### INPUT RECORDS

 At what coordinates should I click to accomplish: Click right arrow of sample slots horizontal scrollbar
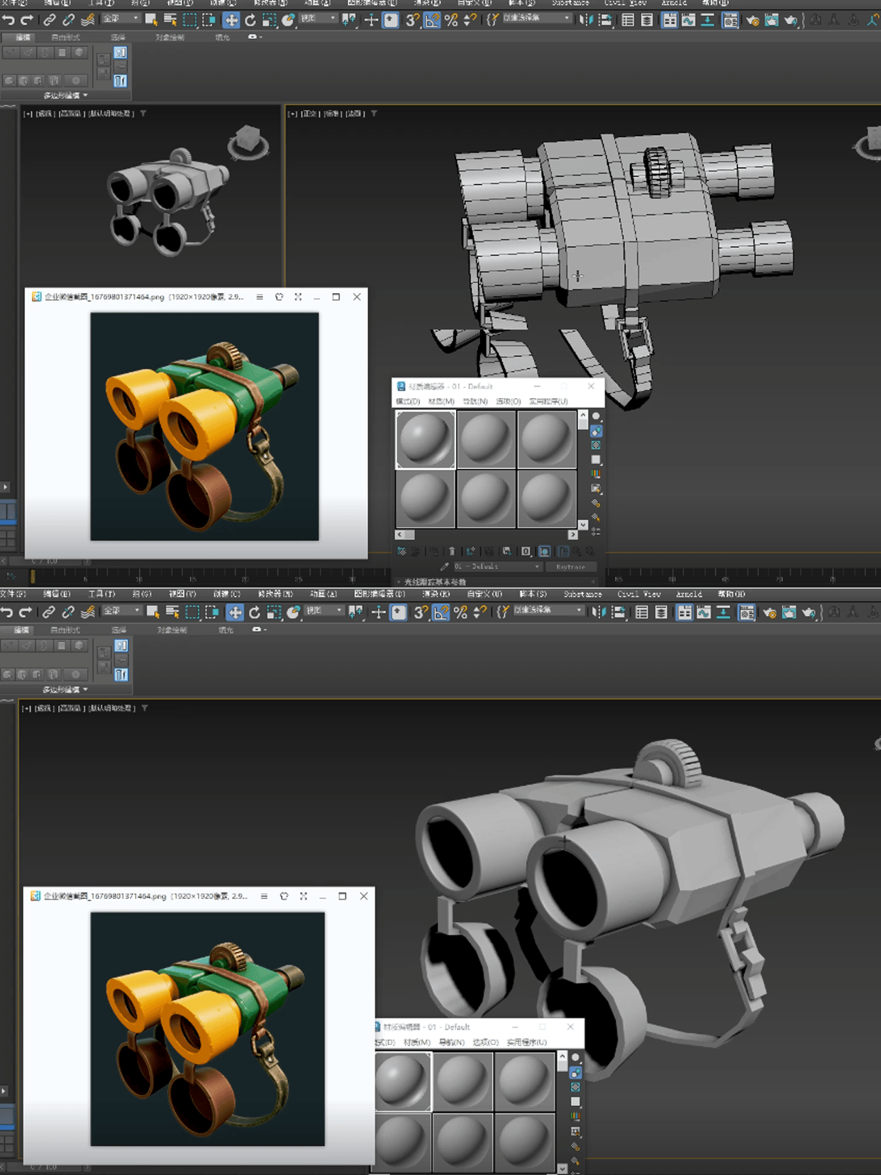[572, 534]
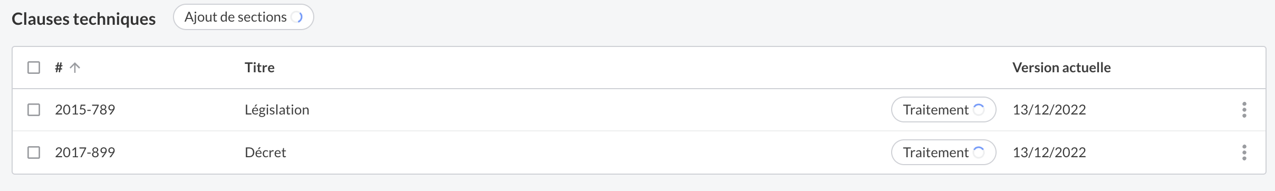Click the spinner in Ajout de sections
The image size is (1275, 191).
pos(297,17)
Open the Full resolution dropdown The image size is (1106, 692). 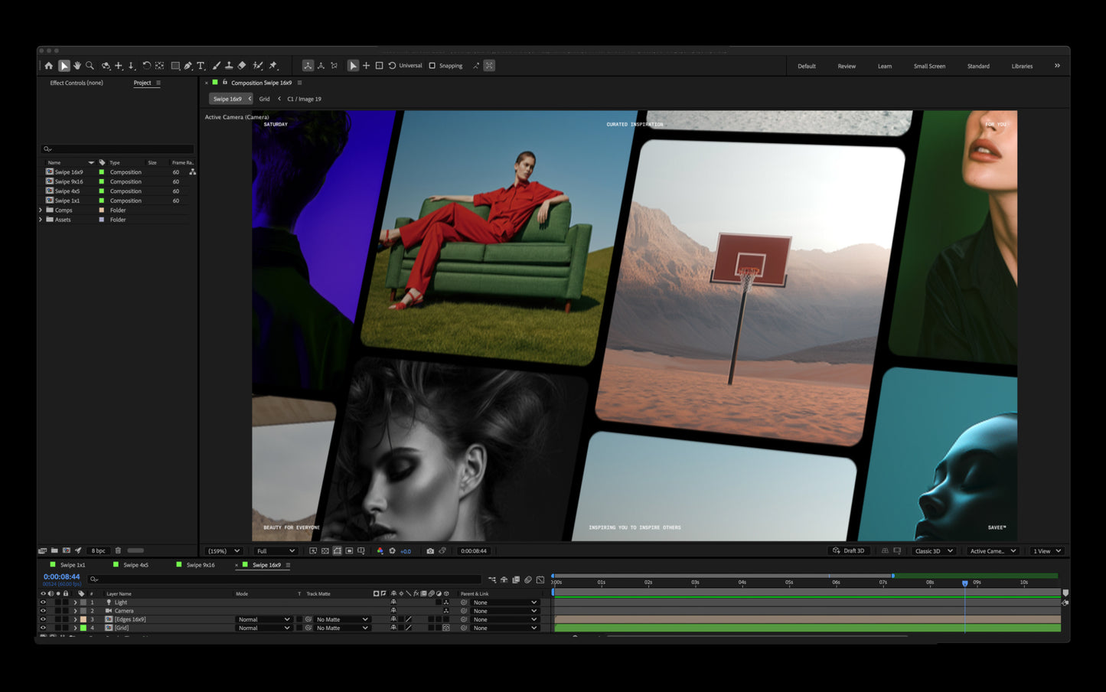pyautogui.click(x=276, y=551)
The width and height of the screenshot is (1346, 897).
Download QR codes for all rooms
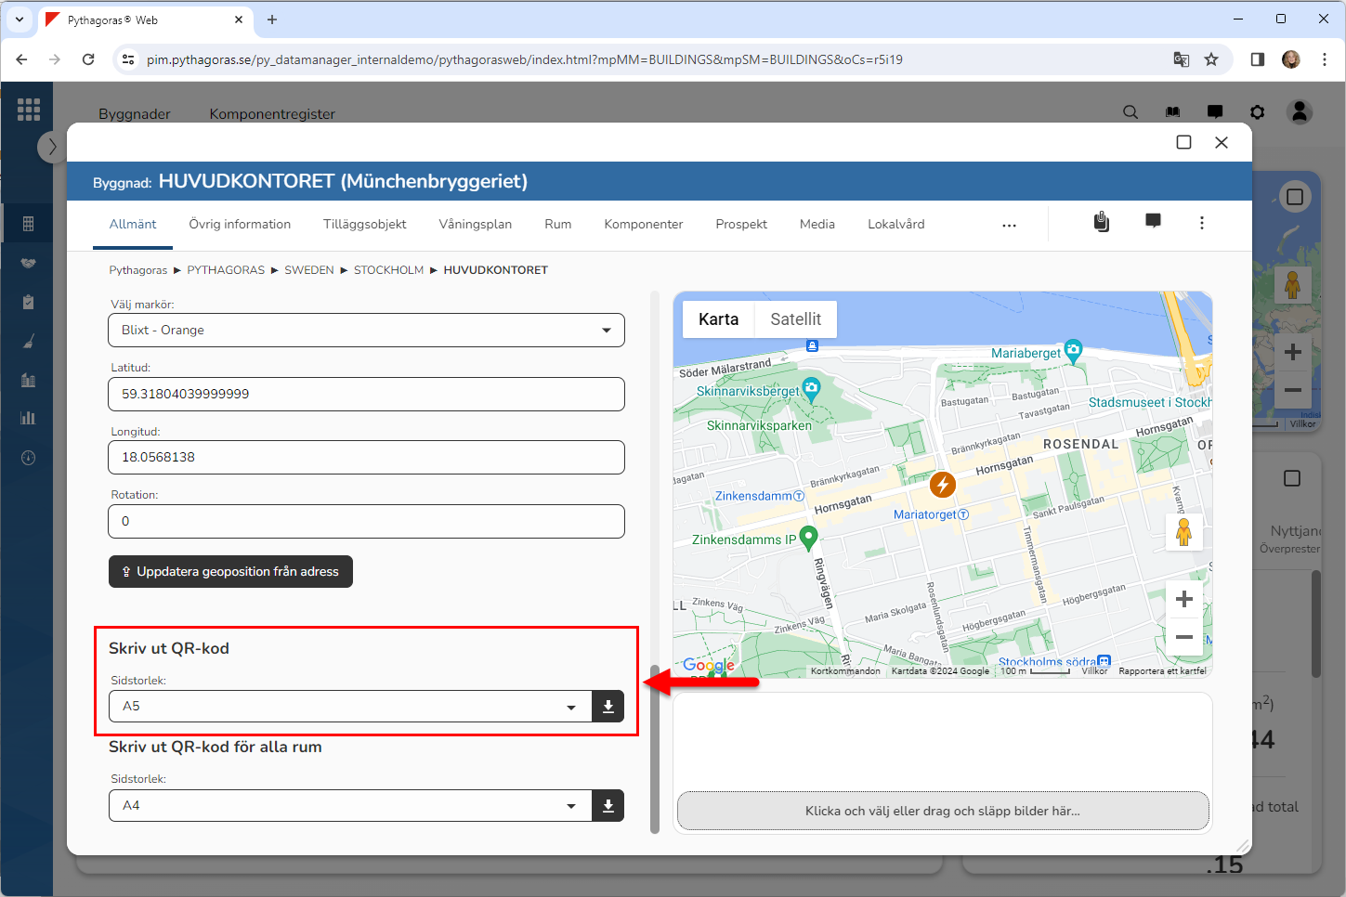(x=608, y=806)
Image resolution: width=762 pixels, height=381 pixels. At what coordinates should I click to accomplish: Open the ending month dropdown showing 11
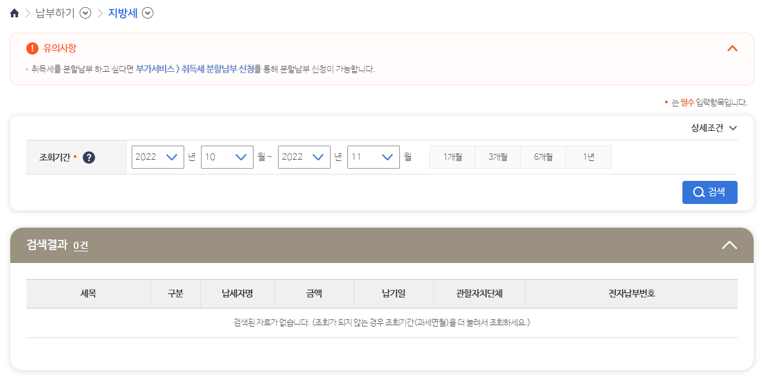point(373,157)
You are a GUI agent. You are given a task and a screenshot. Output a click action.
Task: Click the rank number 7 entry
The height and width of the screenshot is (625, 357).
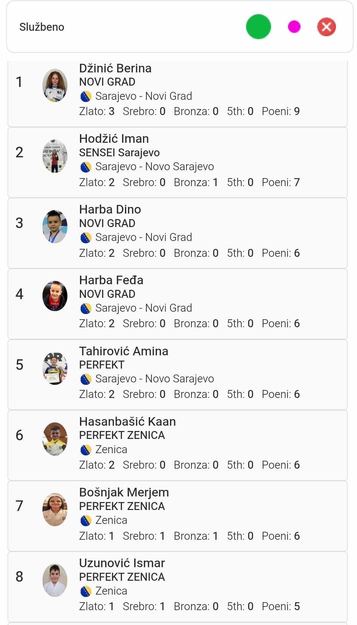(20, 506)
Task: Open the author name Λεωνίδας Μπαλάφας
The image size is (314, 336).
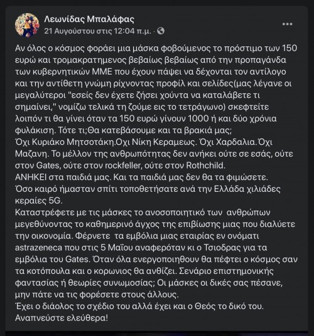Action: 89,19
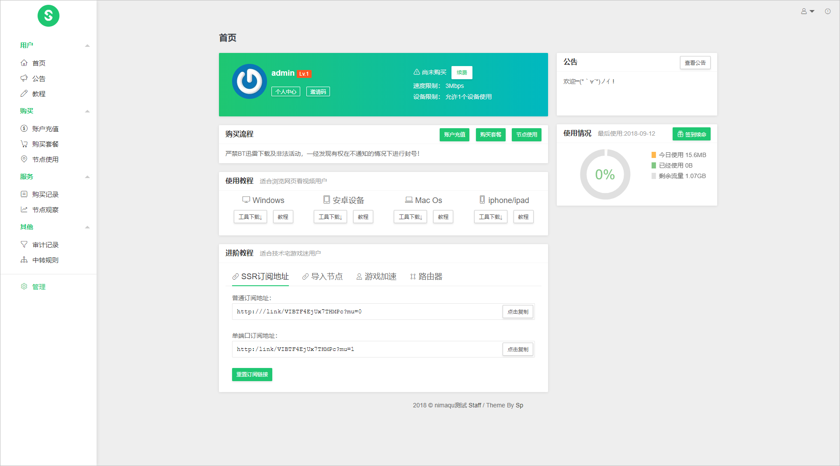Click the info icon in the top-right corner
Screen dimensions: 840x466
[x=827, y=11]
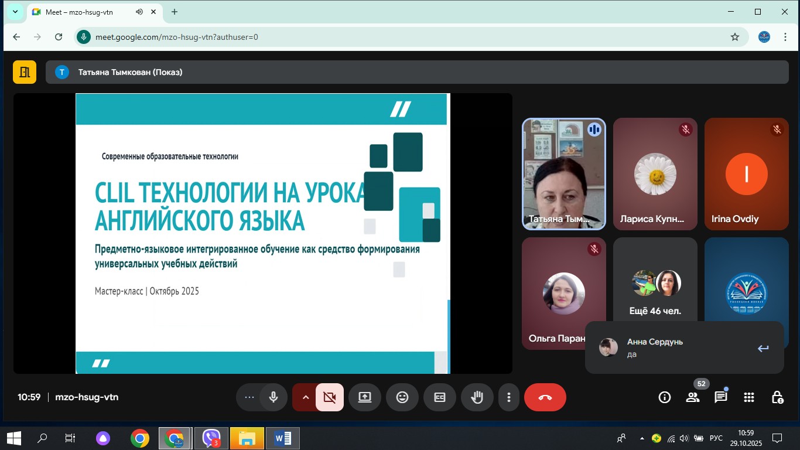Image resolution: width=800 pixels, height=450 pixels.
Task: Open host controls lock icon
Action: 777,397
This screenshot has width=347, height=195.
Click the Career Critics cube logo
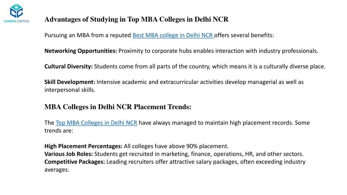(x=16, y=11)
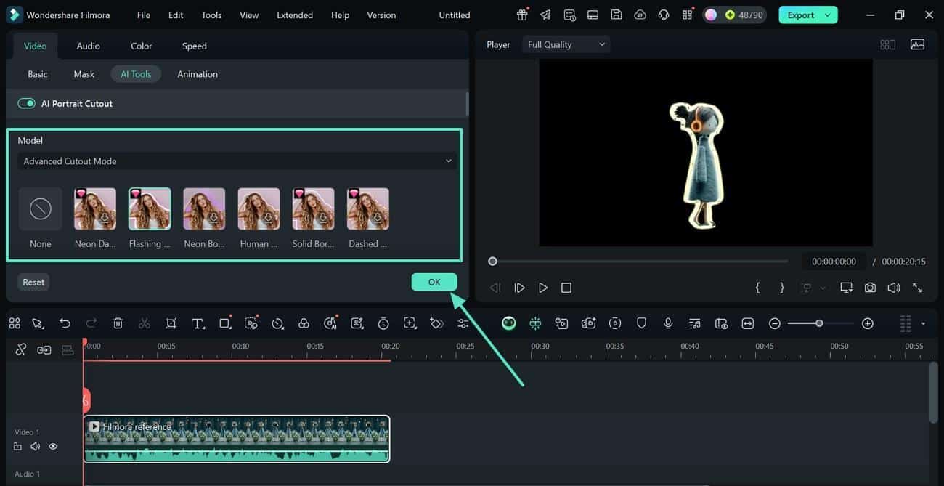
Task: Add a Title with the Text tool
Action: pos(198,323)
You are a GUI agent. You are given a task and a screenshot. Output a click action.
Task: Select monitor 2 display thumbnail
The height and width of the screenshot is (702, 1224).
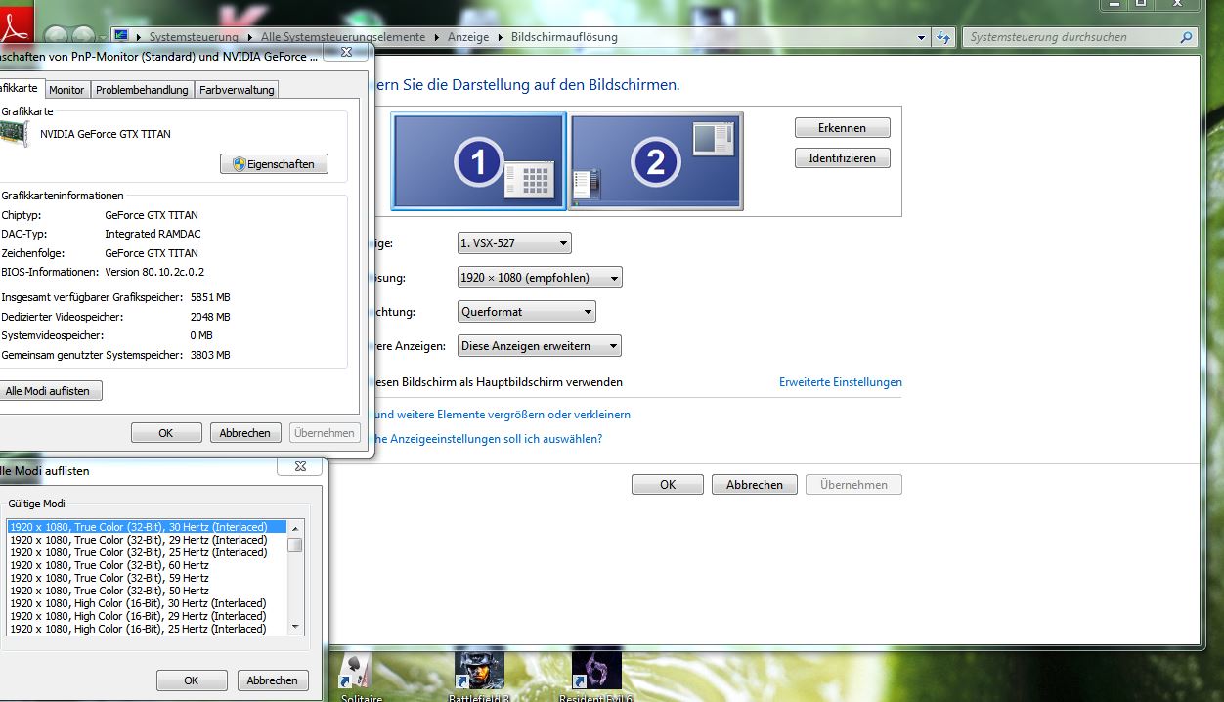(x=656, y=161)
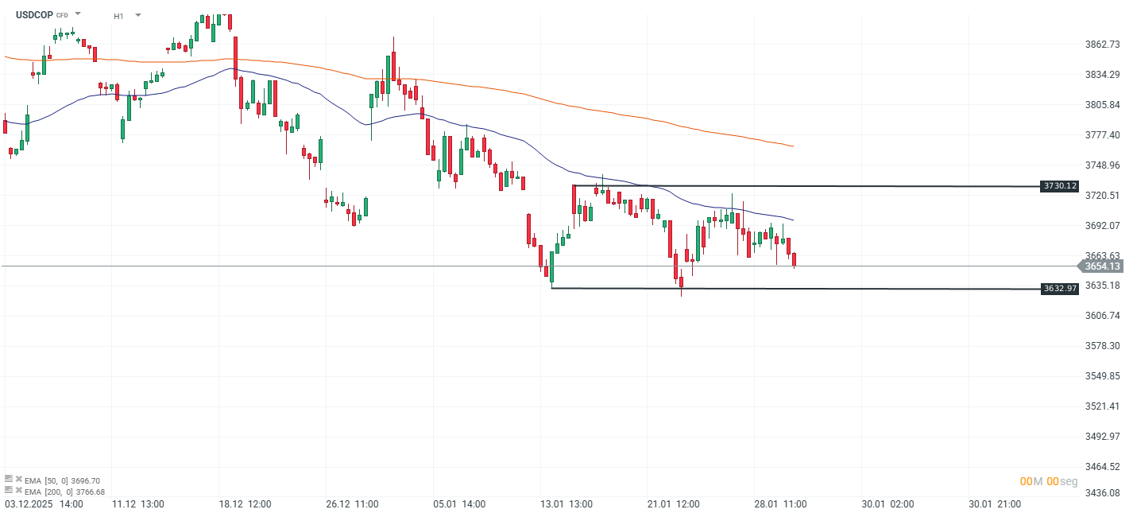Click the current price 3654.13 marker
Image resolution: width=1133 pixels, height=517 pixels.
(1103, 266)
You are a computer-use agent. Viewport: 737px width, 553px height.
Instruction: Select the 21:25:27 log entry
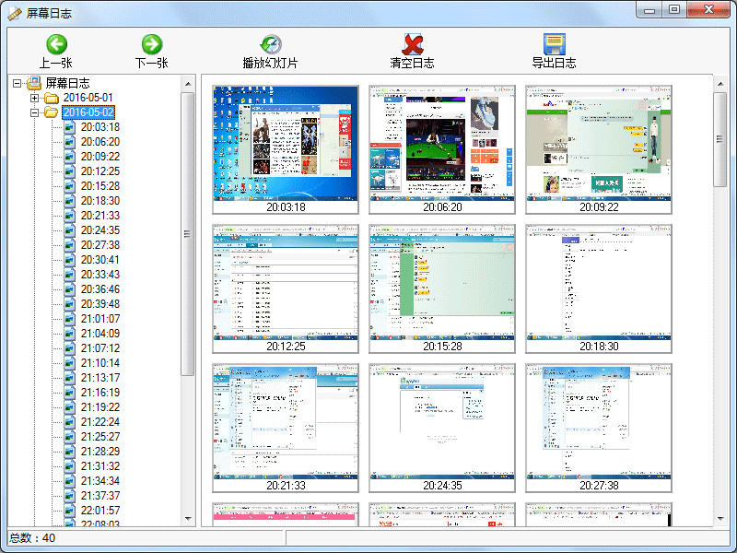click(x=99, y=437)
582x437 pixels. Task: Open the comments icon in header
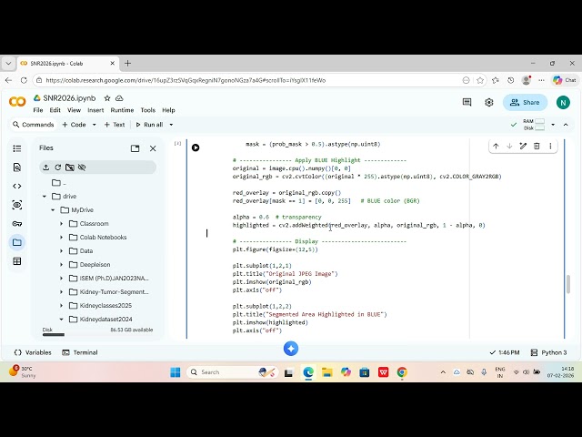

### WORK TO DO
Collect every one of the lines above that contains the string "Select", matching its capitalization.

### WORKED ANSWER
Task: Select monitor 2 display thumbnail
Instruction: Select the 21:25:27 log entry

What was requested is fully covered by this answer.